Ach ja. Also... ich mochte solche Vorlesekreise immer extrem gern. Mein Ex und ich haben uns immer gegeseitig Deutsche Balladen vorgetragen und uns dabei ein bis zwei Flaschen Rotwein in den Schlund geschraubt... das war extrem lustig und hatte schon was (ok, wir hatten beide den Rhetorikkurs besucht und waren/sind Germanistikstudenten). Natürlich mitunter sehr übertrieben vorgetragen... aber die "Lenore" von G.A. Bürger kommt IMMER gut!
Vorlesen habe ich immer zu etablieren versucht. Vor einer halben Ewigkeit hatte ich sowas in der Art mit latenter Regelmäßigkeit für etwa ein Jahr zu etablieren geschafft... wir haben uns mit ein paar leuten zu einem bestimmten Thema Sachen herausgesucht, Lyrisches oder Prosa in Auszügen, und uns bei Kerzenschein, gutem Wein oder erlesenem Tee gegenseitig vorgelesen. Das ist was für Herbst und Winter, es ist schön... aber die Beteiligten sollten wirklich gut vorlesen können, sonst bringt das alles nichts.
Vor Urzeiten (Mitte der 90er) war ich auch mal "Mitherausgeberin" einer klitzekleinen elitären Literaturzeitschift, entstanden nach einem langen Kneipenabend mit ein paar anderen Literaturwissenschaftlern... wir waren ein paar Leute, die schreiben, zeichnen und fotografieren konnten, ein richtiger kleiner Künstlerzirkel - nicht schwarz, wohlgemerkt... haben uns einmal im Vierteljahr getroffen und das Konzept besprochen. Es gab nur ganz wenige Ausgaben, denn bald waren wir in alle Winde zerstreut und hatten kaum noch Gelegenheit, uns zu treffen.
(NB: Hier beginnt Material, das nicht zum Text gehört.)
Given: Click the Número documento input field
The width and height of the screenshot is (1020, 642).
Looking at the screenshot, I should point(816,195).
Aber auch das war schön. Die Zeitschrift hieß "archidee".
Zuletzt bleibt zu sagen, daß ich immer gern bei Rezitationen mitgemacht habe und anno 2002 habe ich mit einer Freundin zusammen eine Lesung vor einer Disintegration-Party gemacht, als die Ex-Cascade am Bahnhof noch "Ballhaus" hieß... klassisch und klischeereich. Eigene Texte, Songtexte und Lyrik (natürlich u.a. von Poe). Dazu wurden Fotos mit einem Projektor an die Wand geworfen und wir haben Texthefte verkauft. Ok, es war schlecht besucht... aber das Feedback war trotzdem gut.
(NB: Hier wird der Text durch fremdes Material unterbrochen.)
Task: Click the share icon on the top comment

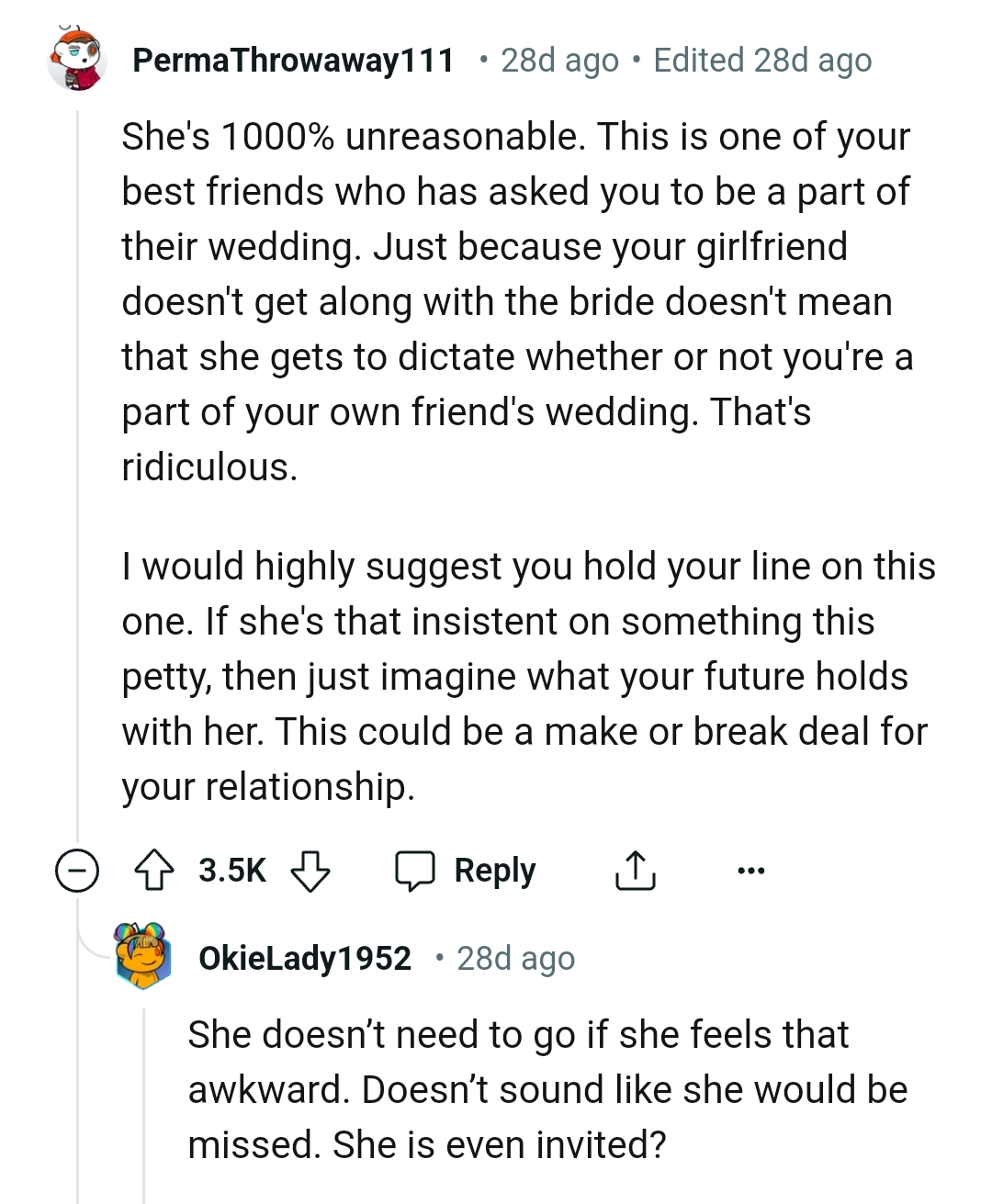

Einen Vorlesekreis würde ich sehr befürworten, besonders, wenn jetzt wieder die ungemütlichen Monate beginnen. Wir haben damals klassische Themen ausgesucht... Märchen oder erotische Geschichten oder Fabeln... ich fand sowas immer klasse und freue mich auch schon drauf, wenn mein Töchterlein alt genug ist für Gutenachtgeschichten, ich werde es zelebrieren. Meine Eltern haben mir als Kind auch immer vorgelesen. Und als ich vor ein paar jahren mit meiner mutter an die Nordsee gereist bin, habe ich ihr abends statt fernsehen immer ein Stück aus "Carmilla" von Joseph Sheridan LeFanu vorgelesen - DAS ist eine tolle Geschichte.
Wer das lächerlich und altmodisch findet - ok, akzeptiert. Aber ein kleiner Kreis guter Vorleser hat wirklich was.